Menurutnya, pemerintah daerah (PEMDA) memiliki peran penting dalam hal ini. Beberapa daerah sudah mulai mengalokasikan anggaran khusus untuk biaya medis bagi korban kekerasan.

"Contohnya PEMDA Bekasi, mereka sudah mengalokasikan anggaran khusus bagi korban tindak pidana. Ini contoh yang bagus, dan kami berharap pemerintah Aceh juga bisa mengikuti langkah ini," katanya.

Menanggapi maraknya kasus kekerasan di Aceh, terutama kekerasan seksual terhadap anak, Sri Suparyati menegaskan bahwa pemerintah Aceh perlu segera mengalokasikan anggaran khusus untuk menangani korban kekerasan. 

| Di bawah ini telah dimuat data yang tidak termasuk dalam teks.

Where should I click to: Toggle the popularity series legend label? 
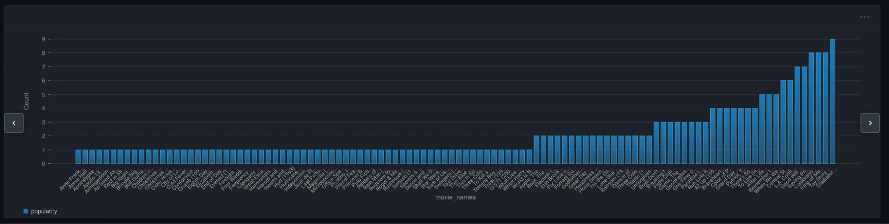[x=44, y=211]
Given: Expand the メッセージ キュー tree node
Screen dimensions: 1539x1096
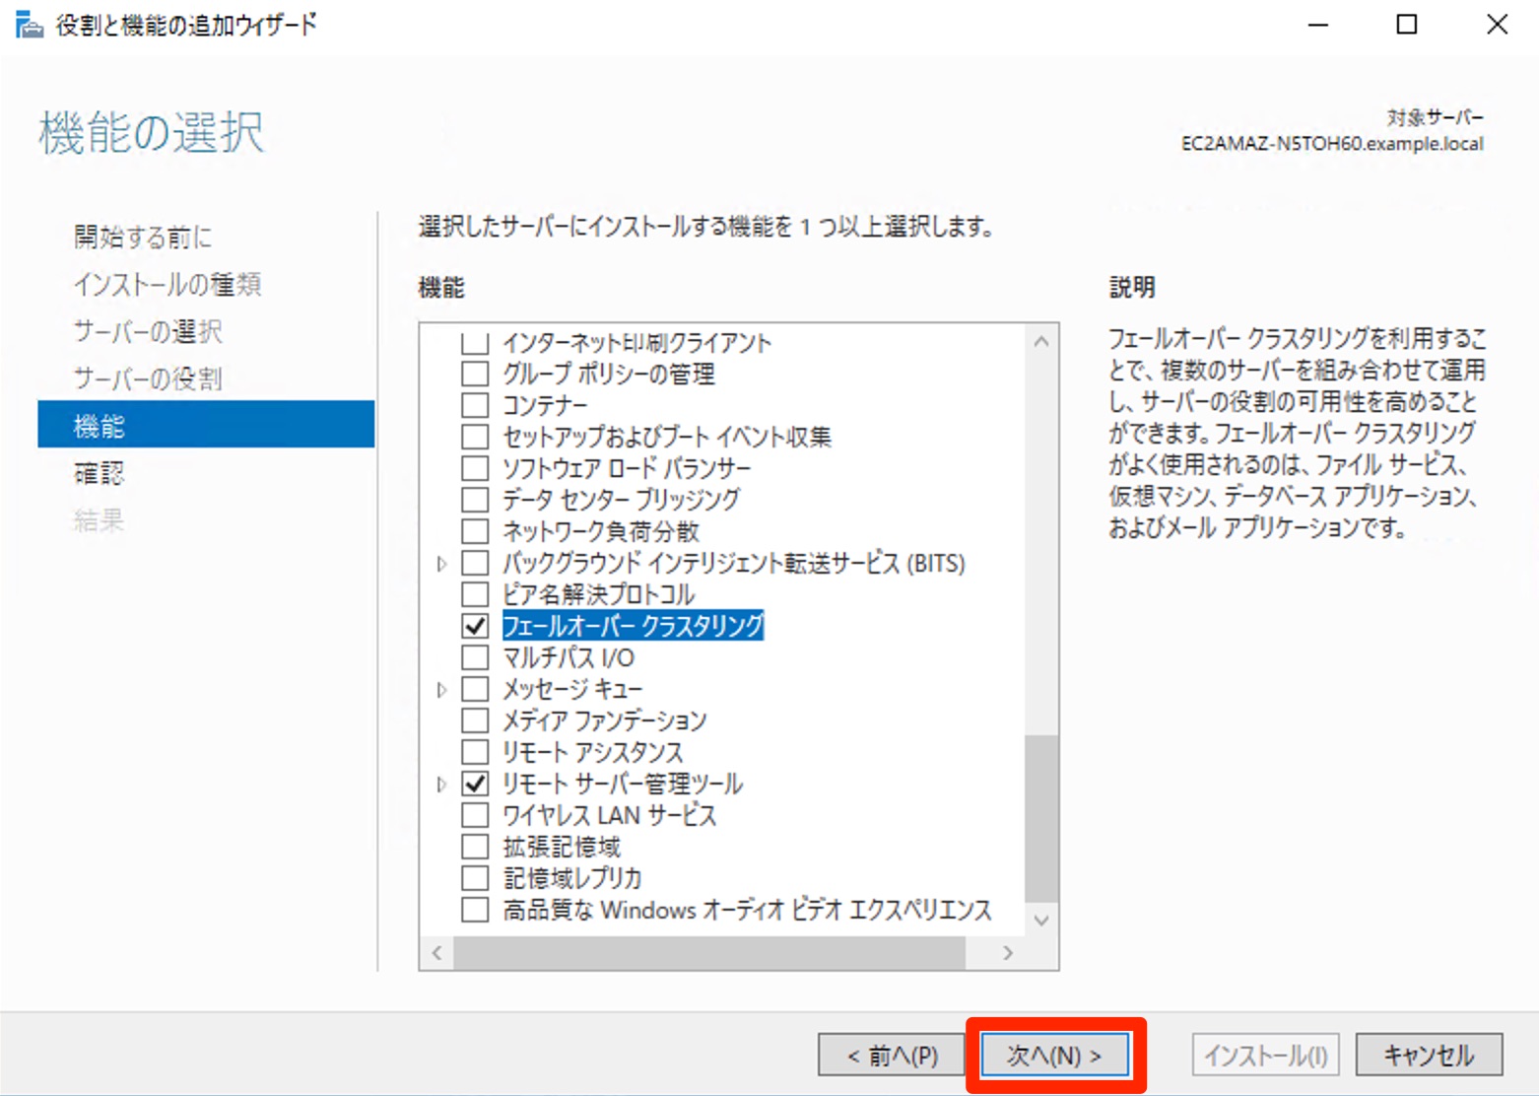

"Kami LPSK telah menginisiasi koordinasi dengan beberapa kementerian dan PEMDA di berbagai daerah. Setiap kali kami berkunjung, kami juga berupaya untuk bertemu dengan pemerintah daerah setempat guna membahas hal-hal penting yang terkait dengan hak-hak korban, terutama di bidang medis dan psikologis," jelasnya.

Ia menambahkan bahwa langkah koordinasi ini sangat penting untuk memastikan bahwa hak-hak korban bisa terpenuhi tanpa kendala.

"Kami berharap semua kementerian dan lembaga yang terkait dengan perlindungan korban bisa berkoordinasi dan bersinergi dengan PEMDA setempat, terutama dalam menangani korban kekerasan seksual dan anak yang membutuhkan perawatan segera," ucapnya.

Sri Suparyati menyampaikan pesan khusus kepada PJ Gubernur Aceh agar segera mengambil langkah konkret untuk memberikan layanan yang lebih baik bagi korban kekerasan di Aceh. 

Dengan adanya alokasi anggaran yang jelas, LPSK yakin bahwa korban kekerasan di Aceh dapat lebih terlindungi dan mendapatkan hak-haknya secara penuh sesuai dengan amanat undang-undang.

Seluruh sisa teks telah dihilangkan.